Change "button" to "icon" in everything from the line containing "You are a computer-use" down to the line containing "tap(2166, 214)", and write those lines of the material out again with nothing else altered and the pictures left out.

+++ Provided material +++

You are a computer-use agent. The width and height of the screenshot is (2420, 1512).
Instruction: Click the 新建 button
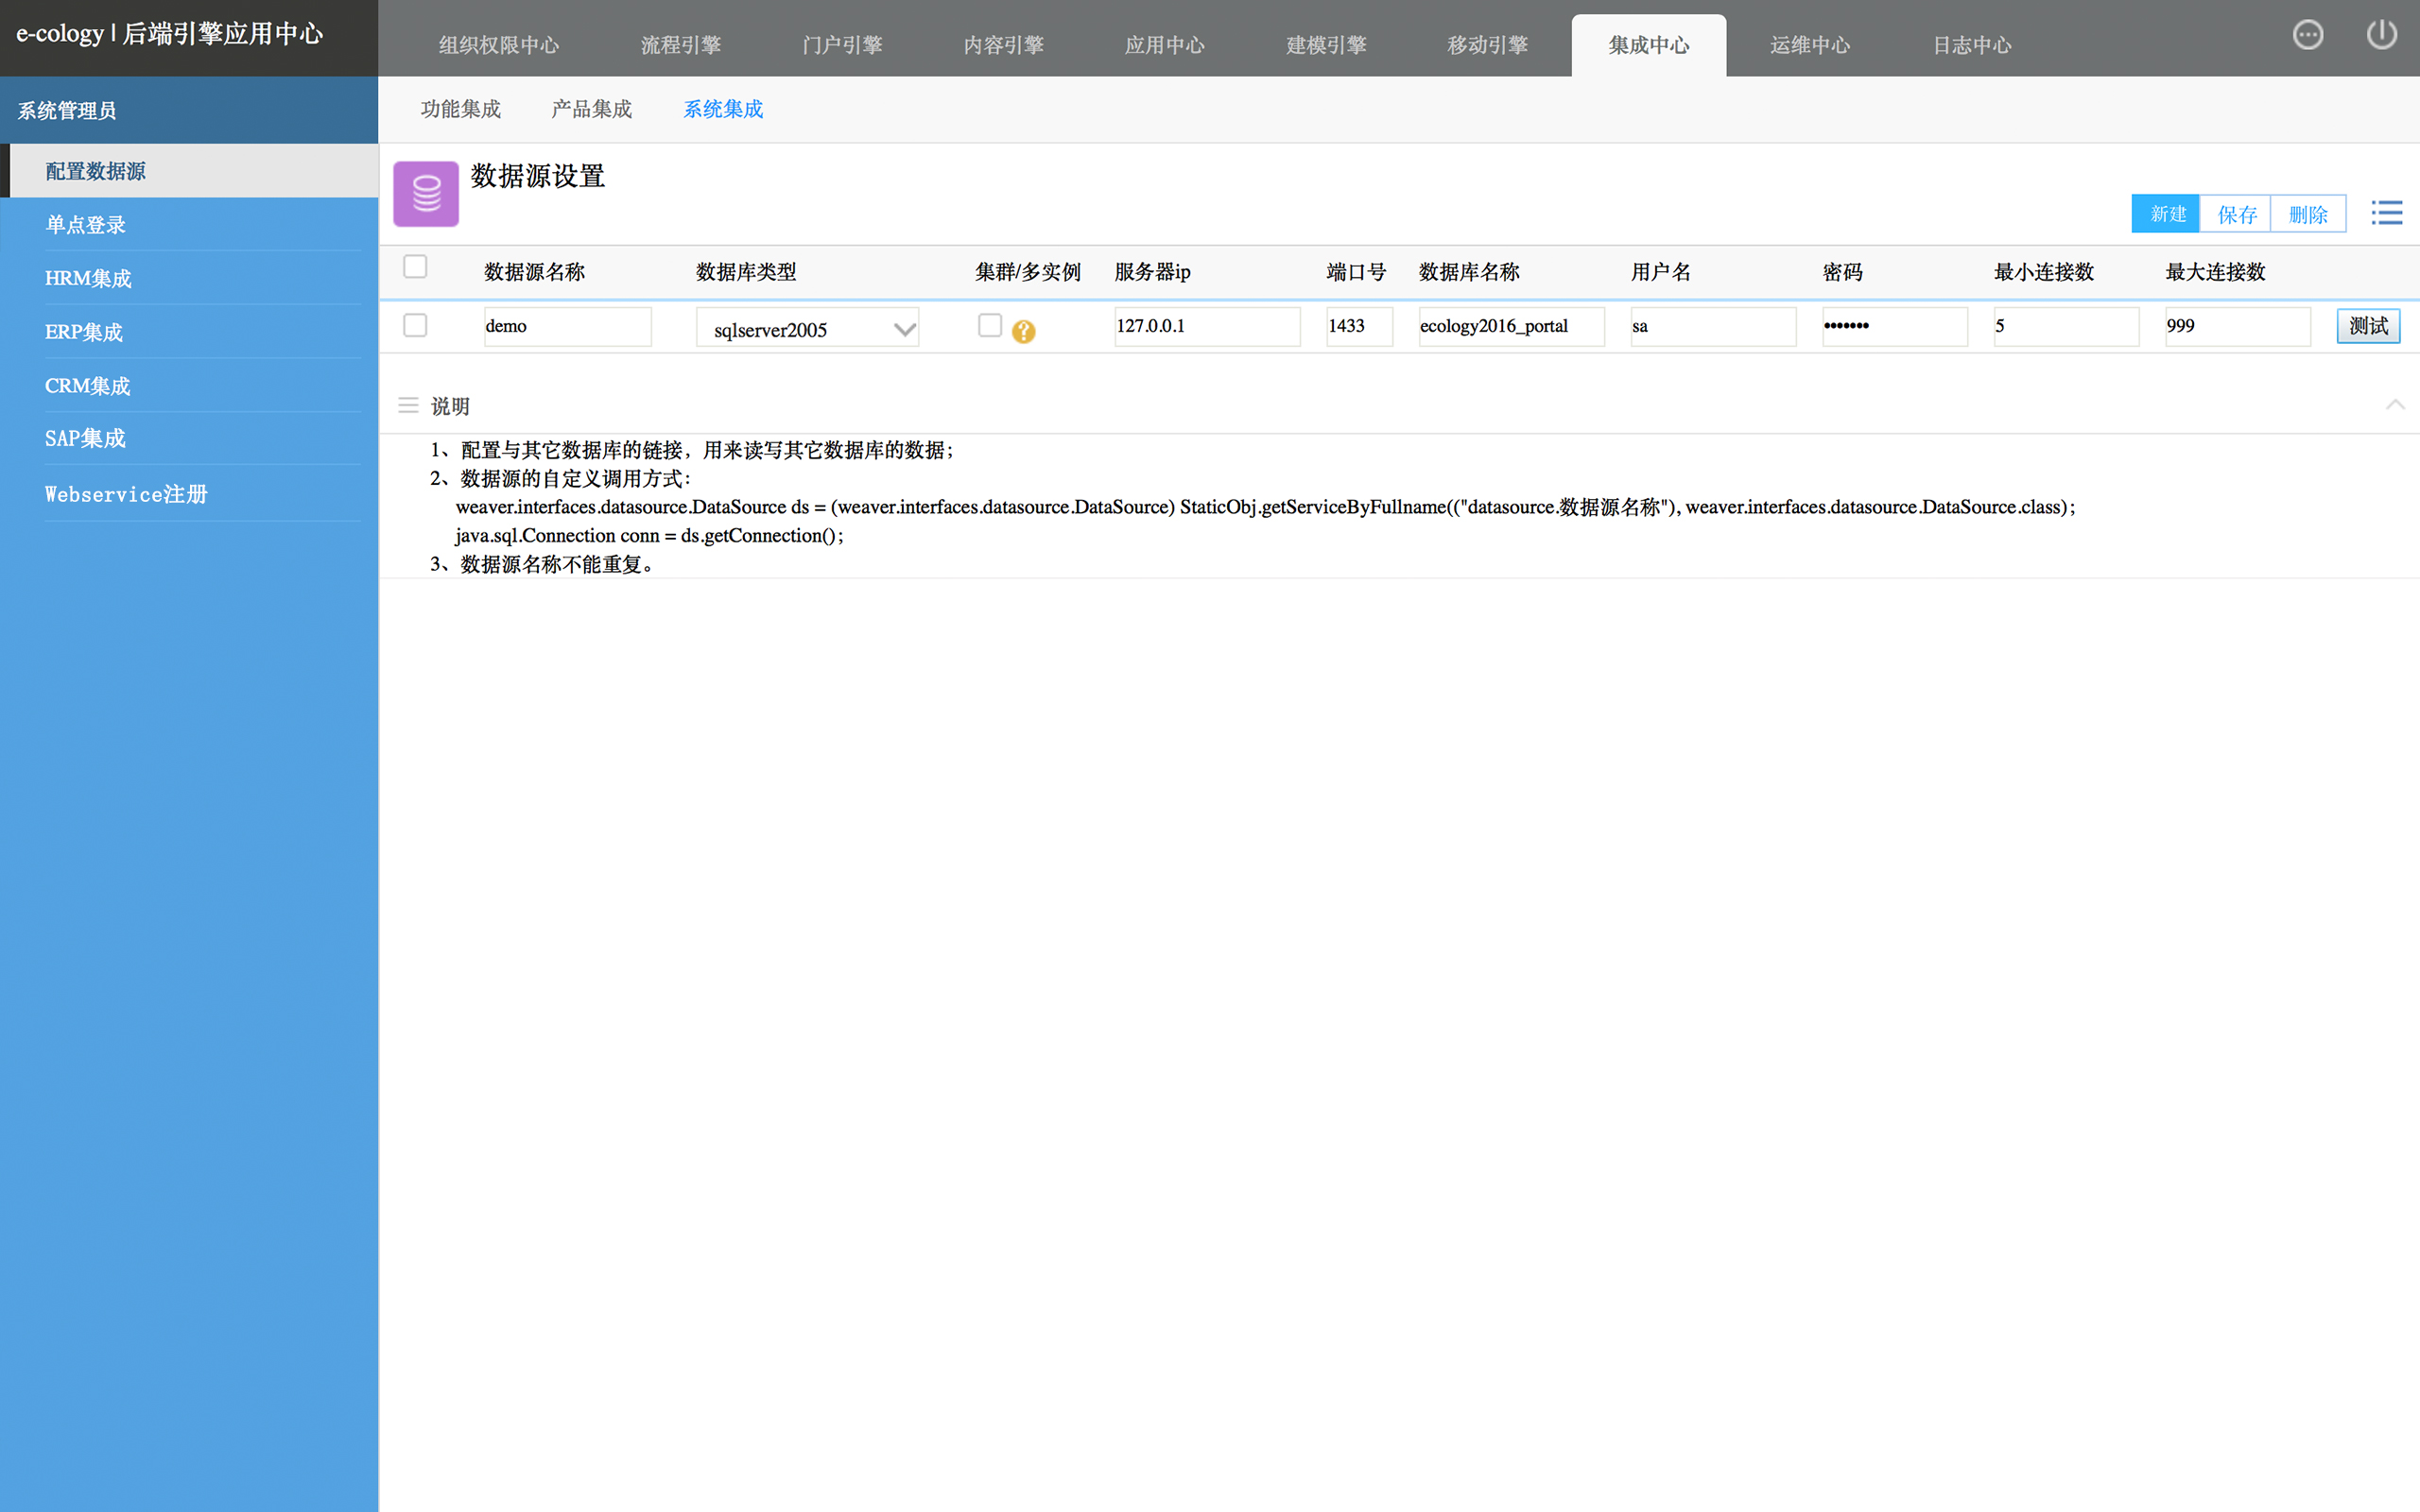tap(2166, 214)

+++
+++ Provided material +++

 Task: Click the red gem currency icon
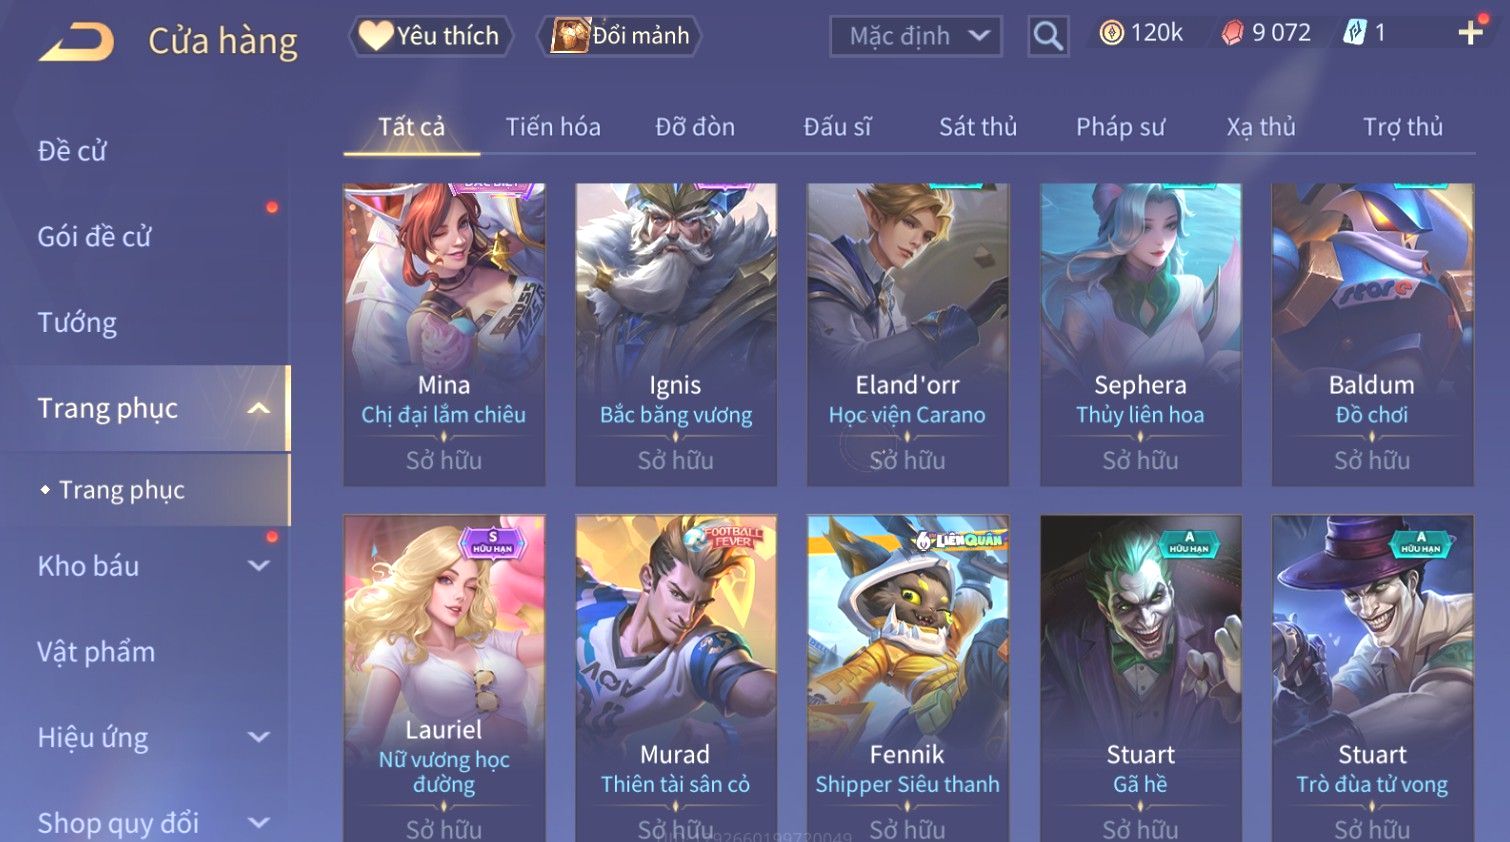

+++
+++ Provided material +++

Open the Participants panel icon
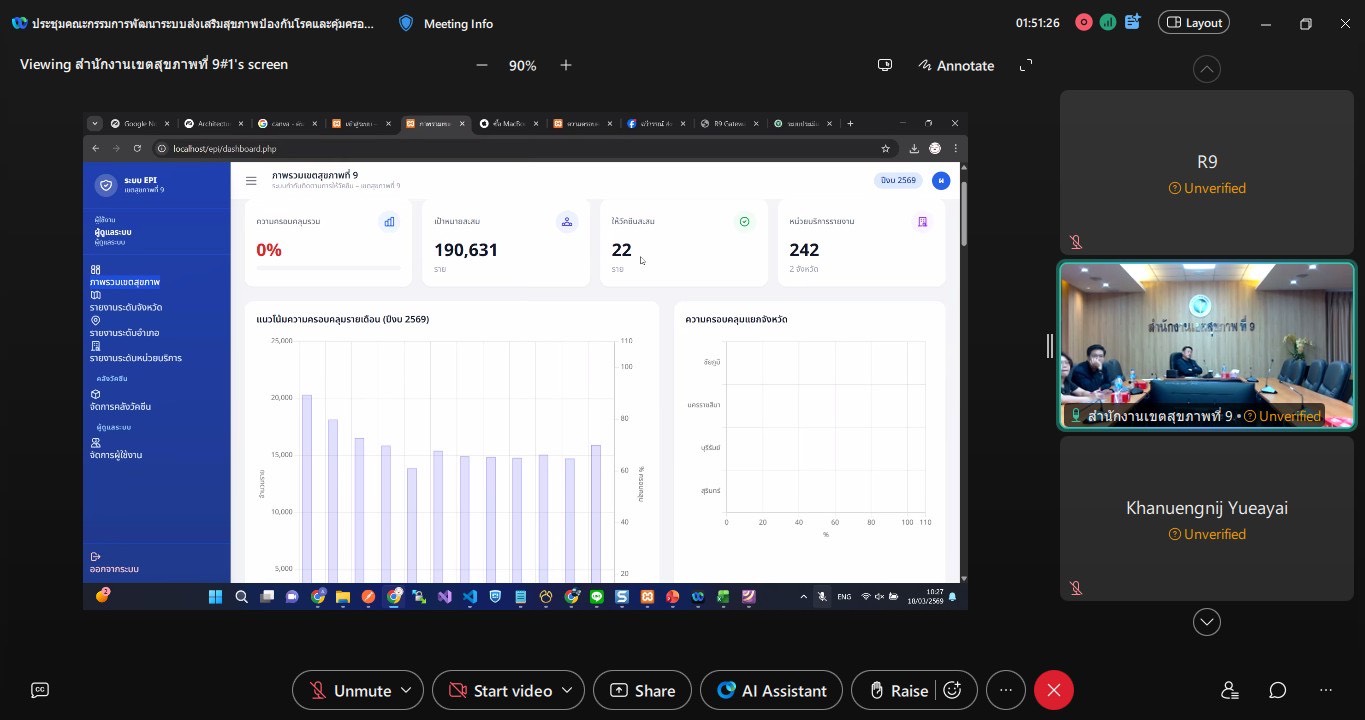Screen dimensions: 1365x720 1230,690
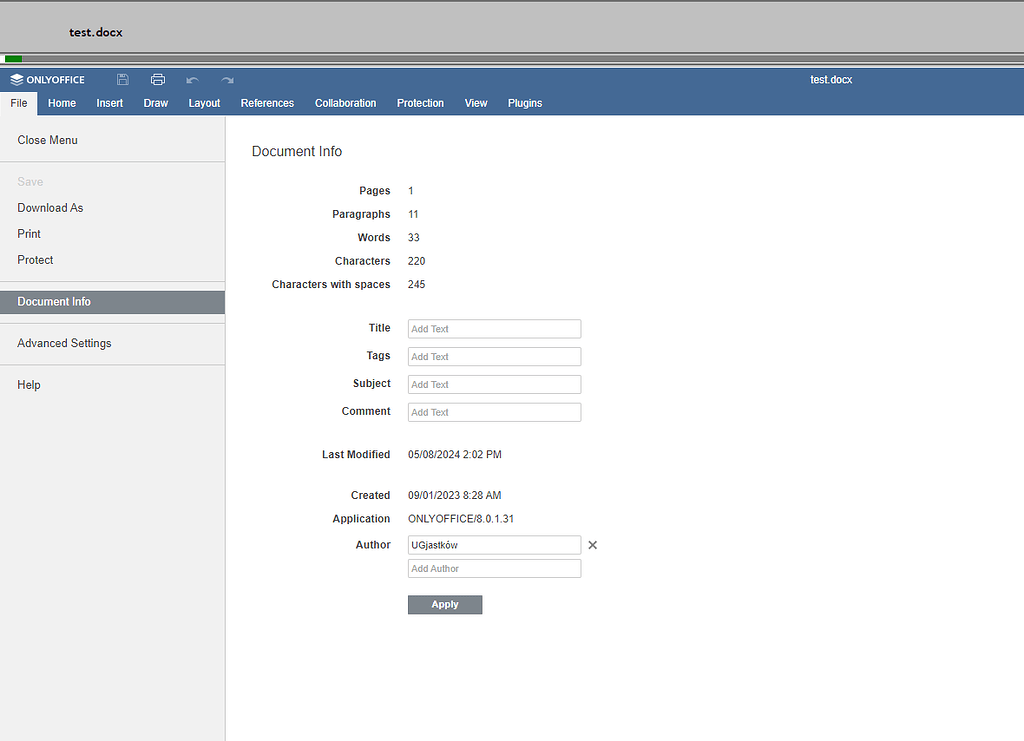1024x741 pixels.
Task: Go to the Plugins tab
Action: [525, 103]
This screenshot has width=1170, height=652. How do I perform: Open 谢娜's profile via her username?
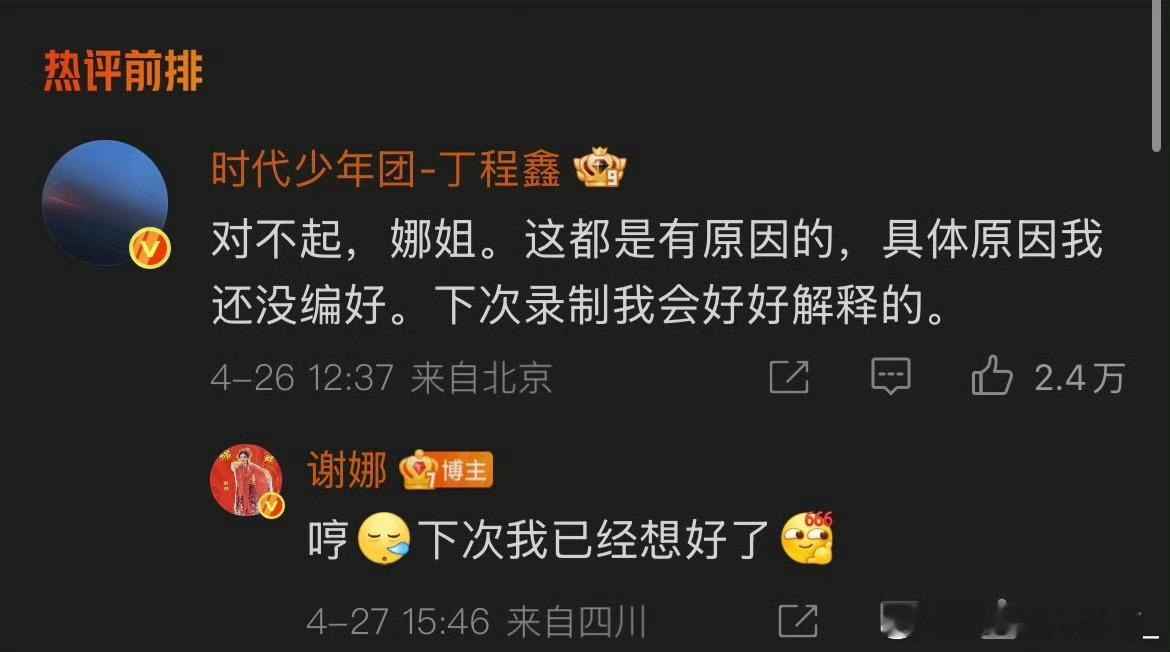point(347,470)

+++

Solution to this problem
You are a computer-use agent. The width and height of the screenshot is (2420, 1512).
Instruction: Click the 新建 icon
tap(2166, 214)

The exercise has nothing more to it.